Your instructions
Scan the records beneath this line for the line holding "Instruction: Click the code" and the line holding "Task: Remove the", then transcribe exactly those two and all lines between.

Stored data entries
----------

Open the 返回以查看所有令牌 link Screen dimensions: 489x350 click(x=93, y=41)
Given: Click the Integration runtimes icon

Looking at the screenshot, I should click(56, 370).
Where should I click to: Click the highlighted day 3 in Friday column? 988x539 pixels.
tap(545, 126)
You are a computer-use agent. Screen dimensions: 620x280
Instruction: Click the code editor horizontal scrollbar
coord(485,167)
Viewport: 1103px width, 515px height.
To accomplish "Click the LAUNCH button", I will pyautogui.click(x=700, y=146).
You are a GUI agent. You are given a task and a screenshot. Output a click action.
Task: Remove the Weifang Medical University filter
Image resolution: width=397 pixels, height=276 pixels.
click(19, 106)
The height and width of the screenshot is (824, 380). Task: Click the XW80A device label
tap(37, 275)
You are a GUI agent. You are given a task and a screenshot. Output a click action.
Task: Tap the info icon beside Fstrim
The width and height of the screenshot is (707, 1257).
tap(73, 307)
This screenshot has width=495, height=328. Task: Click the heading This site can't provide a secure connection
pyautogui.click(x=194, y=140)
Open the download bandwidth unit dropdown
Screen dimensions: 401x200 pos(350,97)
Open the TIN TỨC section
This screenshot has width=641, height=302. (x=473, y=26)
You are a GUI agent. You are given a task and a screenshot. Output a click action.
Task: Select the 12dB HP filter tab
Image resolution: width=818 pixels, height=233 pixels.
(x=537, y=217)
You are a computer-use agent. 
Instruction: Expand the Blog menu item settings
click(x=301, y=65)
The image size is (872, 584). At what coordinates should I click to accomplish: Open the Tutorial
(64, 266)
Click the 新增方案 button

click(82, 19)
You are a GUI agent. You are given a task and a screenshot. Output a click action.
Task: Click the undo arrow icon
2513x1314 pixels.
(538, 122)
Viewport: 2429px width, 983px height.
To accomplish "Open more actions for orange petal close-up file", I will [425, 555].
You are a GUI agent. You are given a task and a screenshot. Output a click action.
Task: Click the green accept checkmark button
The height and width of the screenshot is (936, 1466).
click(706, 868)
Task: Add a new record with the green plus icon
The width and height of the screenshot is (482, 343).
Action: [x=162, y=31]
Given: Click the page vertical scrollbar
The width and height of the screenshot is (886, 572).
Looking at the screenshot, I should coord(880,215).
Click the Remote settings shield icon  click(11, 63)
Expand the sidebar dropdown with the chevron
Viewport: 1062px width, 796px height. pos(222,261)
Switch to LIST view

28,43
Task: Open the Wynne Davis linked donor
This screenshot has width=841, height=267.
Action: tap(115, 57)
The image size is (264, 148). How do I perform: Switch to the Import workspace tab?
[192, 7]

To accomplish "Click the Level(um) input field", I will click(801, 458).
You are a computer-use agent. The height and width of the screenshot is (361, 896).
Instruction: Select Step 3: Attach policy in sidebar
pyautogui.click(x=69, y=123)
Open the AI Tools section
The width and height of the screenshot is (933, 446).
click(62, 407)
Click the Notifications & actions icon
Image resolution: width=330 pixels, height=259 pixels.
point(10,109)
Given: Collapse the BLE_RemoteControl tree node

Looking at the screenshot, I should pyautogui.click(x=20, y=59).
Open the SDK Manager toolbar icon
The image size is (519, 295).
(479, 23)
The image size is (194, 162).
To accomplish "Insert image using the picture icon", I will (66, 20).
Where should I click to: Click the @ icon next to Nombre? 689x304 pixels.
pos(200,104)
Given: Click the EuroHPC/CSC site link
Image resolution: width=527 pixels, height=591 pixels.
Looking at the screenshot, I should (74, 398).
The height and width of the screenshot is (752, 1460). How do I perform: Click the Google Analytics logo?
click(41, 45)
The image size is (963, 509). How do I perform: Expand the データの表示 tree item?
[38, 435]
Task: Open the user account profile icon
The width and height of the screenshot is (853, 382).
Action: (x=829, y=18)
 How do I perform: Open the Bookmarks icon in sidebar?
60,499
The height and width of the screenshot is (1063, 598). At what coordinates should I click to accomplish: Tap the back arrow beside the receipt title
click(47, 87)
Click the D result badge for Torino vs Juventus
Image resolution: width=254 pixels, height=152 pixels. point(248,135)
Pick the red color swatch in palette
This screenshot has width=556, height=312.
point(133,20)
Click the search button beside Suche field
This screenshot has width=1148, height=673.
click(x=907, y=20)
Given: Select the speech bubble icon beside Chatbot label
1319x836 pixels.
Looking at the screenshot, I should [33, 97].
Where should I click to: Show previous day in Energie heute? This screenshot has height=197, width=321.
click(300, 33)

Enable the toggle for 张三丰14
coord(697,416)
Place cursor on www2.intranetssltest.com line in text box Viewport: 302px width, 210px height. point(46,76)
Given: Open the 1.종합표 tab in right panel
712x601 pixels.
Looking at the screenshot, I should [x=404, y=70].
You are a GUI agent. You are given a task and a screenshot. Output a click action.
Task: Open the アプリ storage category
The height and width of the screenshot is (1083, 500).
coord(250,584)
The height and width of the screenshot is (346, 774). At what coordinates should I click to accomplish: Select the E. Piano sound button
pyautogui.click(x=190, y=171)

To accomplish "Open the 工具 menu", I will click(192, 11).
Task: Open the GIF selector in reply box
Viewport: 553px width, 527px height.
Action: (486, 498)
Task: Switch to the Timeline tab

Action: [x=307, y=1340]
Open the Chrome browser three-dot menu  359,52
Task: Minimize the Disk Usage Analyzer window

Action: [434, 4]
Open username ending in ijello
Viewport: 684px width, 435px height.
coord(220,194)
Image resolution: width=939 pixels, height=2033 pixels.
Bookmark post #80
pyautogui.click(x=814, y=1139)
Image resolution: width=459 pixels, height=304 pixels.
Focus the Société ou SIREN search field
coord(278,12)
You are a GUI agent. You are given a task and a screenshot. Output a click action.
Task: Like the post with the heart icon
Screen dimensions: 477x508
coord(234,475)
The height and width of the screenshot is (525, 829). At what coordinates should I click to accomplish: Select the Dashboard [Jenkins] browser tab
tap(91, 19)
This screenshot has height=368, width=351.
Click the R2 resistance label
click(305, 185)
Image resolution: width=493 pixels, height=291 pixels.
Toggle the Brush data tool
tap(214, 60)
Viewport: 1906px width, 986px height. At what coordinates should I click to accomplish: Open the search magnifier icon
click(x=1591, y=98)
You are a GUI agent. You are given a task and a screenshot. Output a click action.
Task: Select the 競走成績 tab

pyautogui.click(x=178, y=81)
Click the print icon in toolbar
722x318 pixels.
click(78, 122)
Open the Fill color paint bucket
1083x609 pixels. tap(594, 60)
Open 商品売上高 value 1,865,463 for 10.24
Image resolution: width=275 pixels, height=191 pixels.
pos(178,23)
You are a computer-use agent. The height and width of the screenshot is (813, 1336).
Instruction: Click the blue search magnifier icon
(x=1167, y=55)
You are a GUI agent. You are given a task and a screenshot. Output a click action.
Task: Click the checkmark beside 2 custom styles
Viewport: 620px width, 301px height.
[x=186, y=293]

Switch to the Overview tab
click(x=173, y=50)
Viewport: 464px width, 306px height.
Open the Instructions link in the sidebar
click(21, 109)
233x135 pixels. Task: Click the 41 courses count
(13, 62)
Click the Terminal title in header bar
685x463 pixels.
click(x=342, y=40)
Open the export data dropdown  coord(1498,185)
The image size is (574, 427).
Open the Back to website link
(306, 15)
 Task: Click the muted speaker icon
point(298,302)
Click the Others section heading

----------

Response below
Instruction: Click the code editor horizontal scrollbar
coord(485,167)
Viewport: 1103px width, 515px height.
To accomplish "Click the LAUNCH button", I will pyautogui.click(x=700, y=146).
You are a GUI agent. You are given a task and a screenshot. Output a click action.
Task: Remove the Weifang Medical University filter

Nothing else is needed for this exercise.